Supplied text:
>> start

# New Case Advice



## jdiesel33 (May 12, 2005)

Hi, I'm thinking of building my own case and want it to be completely transparent. What is the best and easiest material to use?Plexiglass? Plastic? Acrylic?

thanks


----------



## Sarkast (Sep 12, 2004)

Well most of the stuff people call plexiglass or acrylic is actually the same thing. Here is a page that should clear things up a bit.

http://case-mods.linear1.org/acrylic-lexan-and-plastics-faq/


----------



## jimscreechy (Jan 7, 2005)

There are a number of companies that do completely transparent cases, and some are really quite good. 

These things thought not difficult to assemble take some time (half a day i would say) but look good as long as they are kept clean. (inside) I would imagine it would take a considerable amount of time to build your own and would not advise it from the 'investment of time' perspective, as well as cost.

YOu can get one for about £50-£100 in the UK I imagine this is about the $50-$100 US. 

Have a click here http://www.xoxide.com/acryliccases.html

Heres congratulating me on my 100th post... woh hoo!


----------



## jimscreechy (Jan 7, 2005)

Hi again, I have found an article which may be of interest to you. This guy has built his own acrylic case from scratch and has all the steps laid out, as well as some of the do's and don'ts.

http://www.water-cooling.com/articles/acrylic/


----------



## koala (Mar 27, 2005)

Great link!


----------

>> end

Tasks:
1) In the thread on building a transparent case, how long does jimscreechy estimate a transparent case takes to assemble?
2) List each distinct username that posts in the transparent-case thread.
3) Write out the transparent-case thread from "## Sarkast (Sep" up to and including "things up a bit.".
The material after this point comes from a different source.

Data block:
>> start

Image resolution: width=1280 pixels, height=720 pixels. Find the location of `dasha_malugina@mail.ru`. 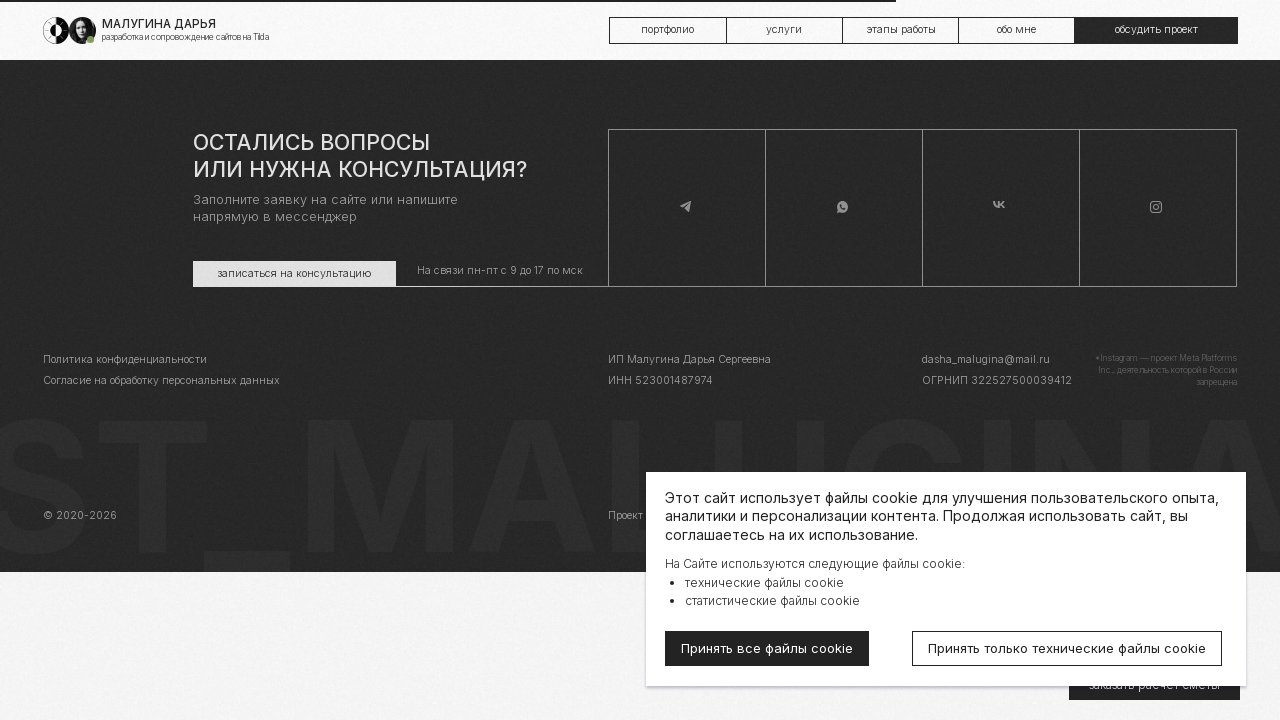

dasha_malugina@mail.ru is located at coordinates (986, 359).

>> end

Responses to the exercise:
1) About half a day.

2) jdiesel33, Sarkast, jimscreechy, koala

3)
## Sarkast (Sep 12, 2004)

Well most of the stuff people call plexiglass or acrylic is actually the same thing. Here is a page that should clear things up a bit.